NASA space technology may face budget pressure in 2021

NASA’s space technology program is in limbo due to financial problems, as an agency official stated. Uncertain overall funding, along with congressional direction to increase funding on specific projects, could create pressure on it.

Jim Reuter is the Innovation and Engineering Committee of the NASA Advisory Council as well as associate administrator for space technology at NASA. According to him, the directorate is preparing for two different budget scenarios for the fiscal year 2021, which begins on Oct. 1. The first scenario is based on the directorate receiving $1.58 billion. This is part of the agency’s budget request from February.

However, the second scenario is that space technology receives $1.1 billion, the same funding it received in the fiscal year 2020. If the space technology section of the House version of a 2021 spending bill becomes law, that would be the case as that bill kept the program at $1.1 billion.

Reuter stated what they have been planning over these past several months for these two budgets. NASA wants to use the added amount in space technology funding for technology development. This will be to support the Artemis lunar exploration program, as well as small business research programs.

However, there are several complications. One of them is a substantial amount of congressional direction in the House fiscal year 2021 appropriations bill.

It included $227 million for the On-orbit Servicing, Assembly, and Manufacturing 1 mission. That is the combination of a space assembly technology demonstration called SPIDER and the Restore-L satellite servicing mission. The funding level is $93.5 million above the administration’s request for OSAM-1 in its 2021 budget proposal. This is the same amount it received in 2020.

 How will NASA use the remaining funds?

 

 

NASA’s budget proposal requested $100 million for an overarching space nuclear technologies program. It covers both a project to develop a fission reactor for use on the moon and nuclear propulsion.
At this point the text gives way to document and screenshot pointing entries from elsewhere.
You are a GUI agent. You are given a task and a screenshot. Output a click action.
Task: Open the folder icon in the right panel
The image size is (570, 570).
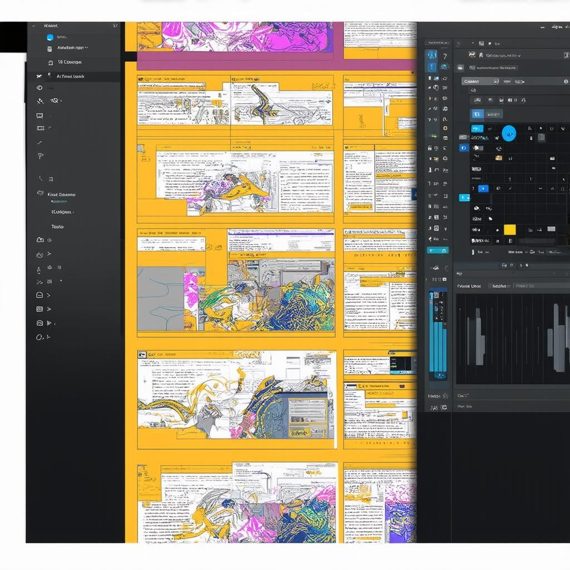pos(460,68)
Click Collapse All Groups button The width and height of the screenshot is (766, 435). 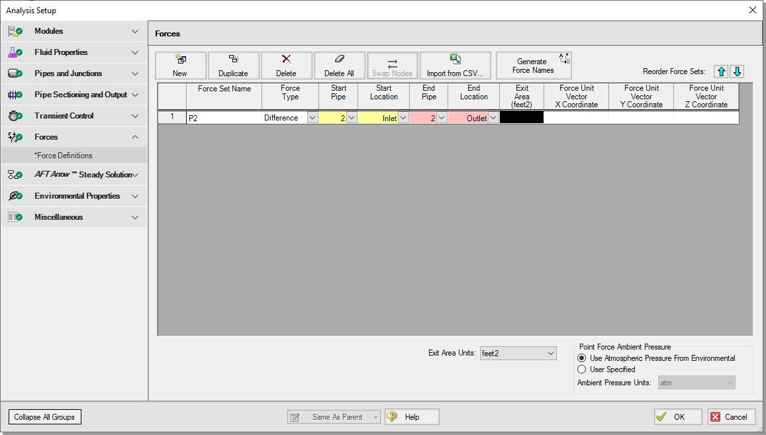coord(44,417)
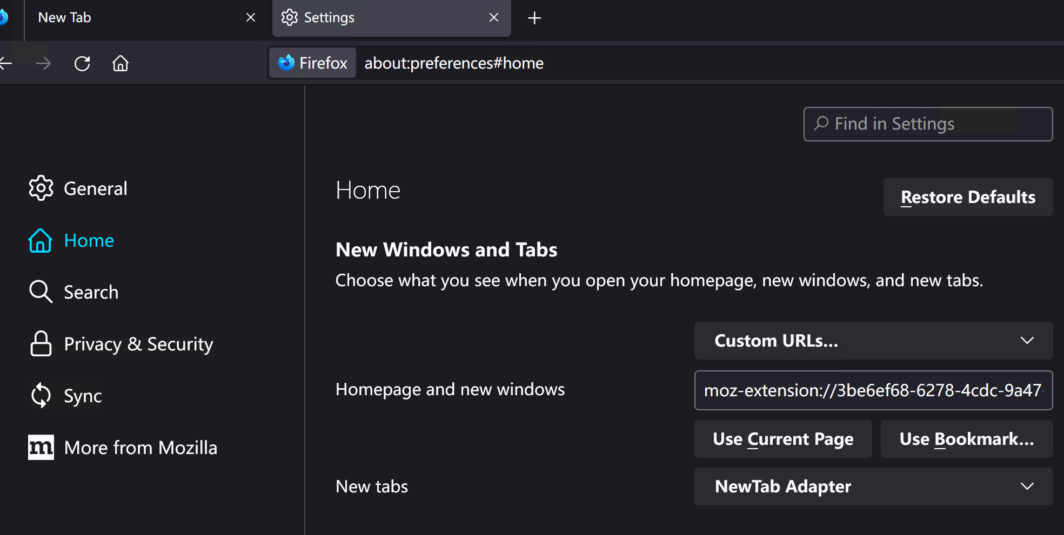Click the Mozilla logo icon in sidebar
The height and width of the screenshot is (535, 1064).
41,448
Furthermore, the House bill included $110 million for nuclear thermal propulsion work. $80 million from there would go to a flight demonstration mission.

The Senate has yet to take up its version of an appropriations bill that includes NASA, but the agency expected it to go along with the House language regarding nuclear thermal propulsion and OSAM-1. So, if the final spending bill keeps space technology at $1.1 billion overall, that could create budget pressures.

Reuter declared that such a course would significantly restrict the agency’s buying power for the other things it wants to do. They have no objections to the said technologies, but it’s a matter of prioritization.

During May, Agency officials held virtual meetings with committees in the House and Senate to discuss work on nuclear and related technologies. According to Reuter, the agency thinks that there’s a bit more technology to be developed before it pushes towards a flight demonstration of a nuclear thermal propulsion system. So, NASA intended to try to ask for a little relief in the congressional direction to give it a little bit of flexibility.

Furthermore, Reuter thinks that NASA won’t be ready for a nuclear thermal propulsion flight demonstration by 2024. But it may be possible to do a flight demonstration of cryogenic fluid management (CFM) technology. It supports nuclear thermal propulsion and other capabilities.